> Tasks:
1. From the email thread about broadcast traffic, quote the passage between "On 1/18/11 3:46" and "In per second.", inclusive.
2. Translate this sentence from the email thread about broadcast traffic into Spanish: "How important is it to reduce this traffic?"

> Extract to read:
**********
On 1/18/11 3:46 PM, Erik Klavon wrote:

> On Tue, Jan 18, 2011 at 01:04:56PM -0800, Andrew Ring wrote:
>> On 1/18/11 1:00 PM, Erik Klavon wrote:
>>> On Tue, Jan 18, 2011 at 12:56:30PM -0800, Andrew Ring wrote:
>>>> According to the network router statics pages
>>>> (http://fragment1.berkeley.edu/~cricket/), one of my labs has a high
>>>> amount of "Broadcast/Multicast Packets/Second" traffic.
>>>
>>> How much is "high"?
>>
>> High around 700 m Packets In per second.
>
> Cricket uses SI[1] symbology[2] in its graphs, so m is mili, 10^-3, as
> opposed to mega or M, 10^6. Our instance of Cricket is configured to
> poll interfaces every five minutes; the value shown is the difference
> in packet count from the last measurement to the current one divided
> by the polling interval; this averaging gives rise to the fractional
> rate. (Assuming the Cricket polling interval were 1 second, under what
> circumstances would only .7 of a packet be transmitted in a second?)
>
>>>> I am having difficulty discerning how concerned I should be and what
>>>> complications to expect from a large amount of this traffic.  I am
>>>> certain that the lion's share is garbage.  How important is it to reduce
>>>> this traffic?
>>>
>>> How do you know it is garbage? Is the traffic causing a problem?
**********
> Information provided:

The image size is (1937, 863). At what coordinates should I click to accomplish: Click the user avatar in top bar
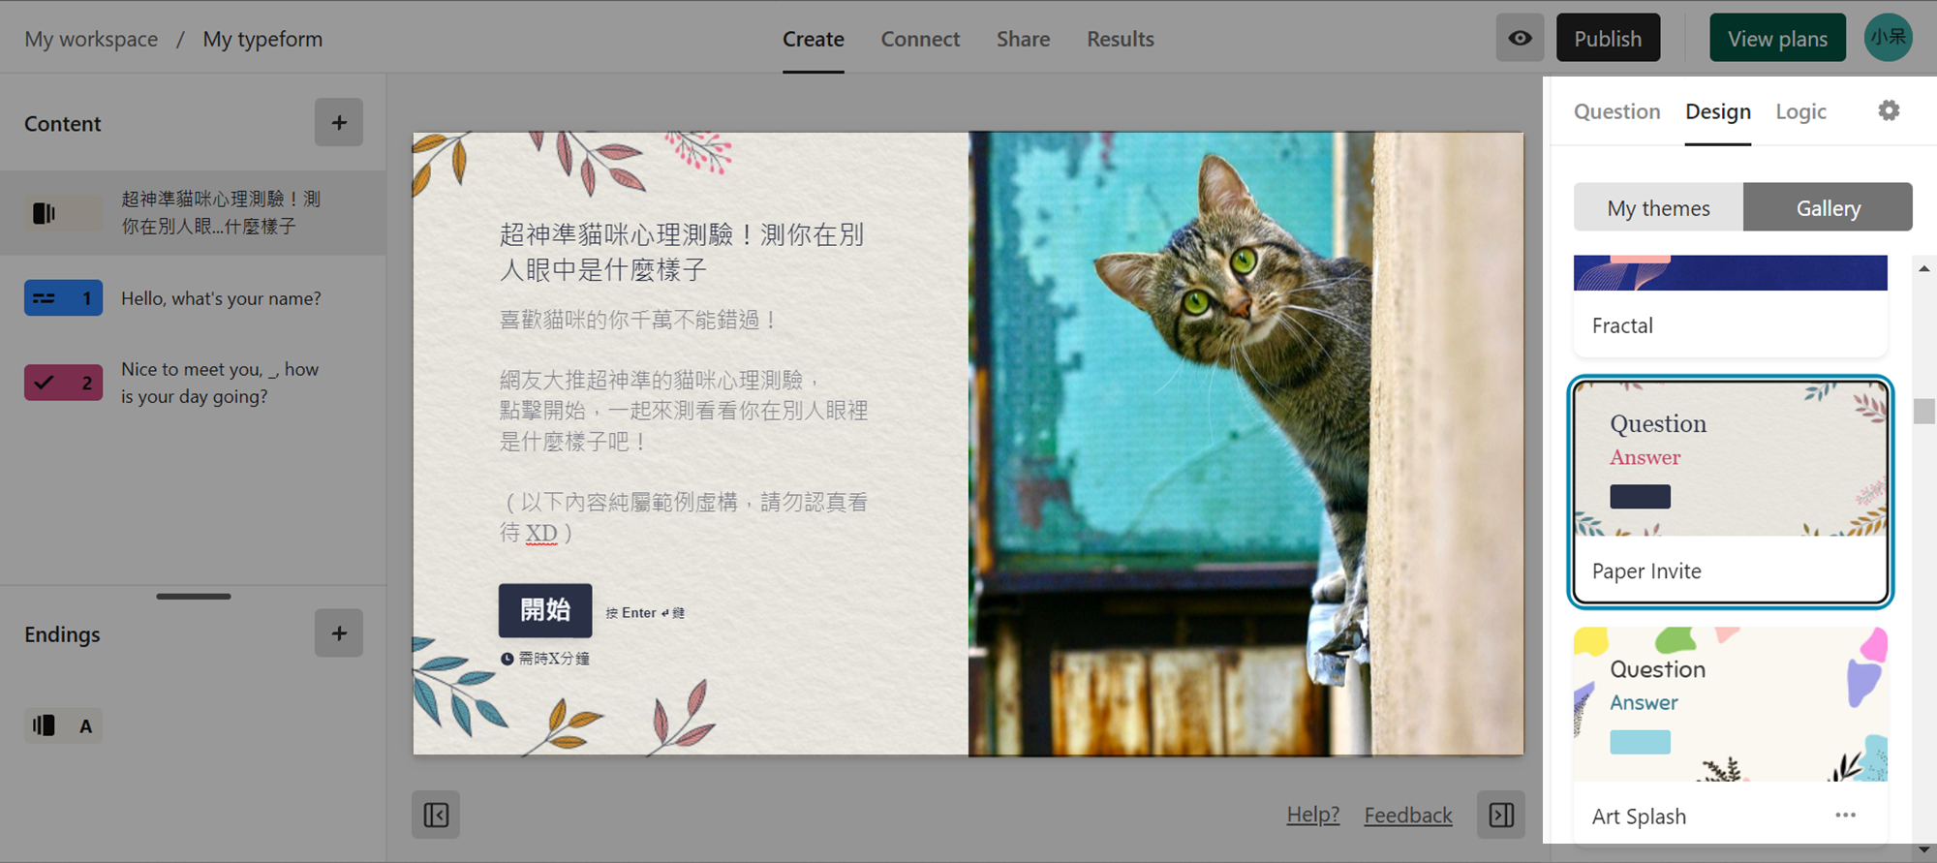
**********
> Results:
1.
On 1/18/11 3:46 PM, Erik Klavon wrote:

> On Tue, Jan 18, 2011 at 01:04:56PM -0800, Andrew Ring wrote:
>> On 1/18/11 1:00 PM, Erik Klavon wrote:
>>> On Tue, Jan 18, 2011 at 12:56:30PM -0800, Andrew Ring wrote:
>>>> According to the network router statics pages
>>>> (http://fragment1.berkeley.edu/~cricket/), one of my labs has a high
>>>> amount of "Broadcast/Multicast Packets/Second" traffic.
>>>
>>> How much is "high"?
>>
>> High around 700 m Packets In per second.

2. ¿Qué tan importante es reducir este tráfico?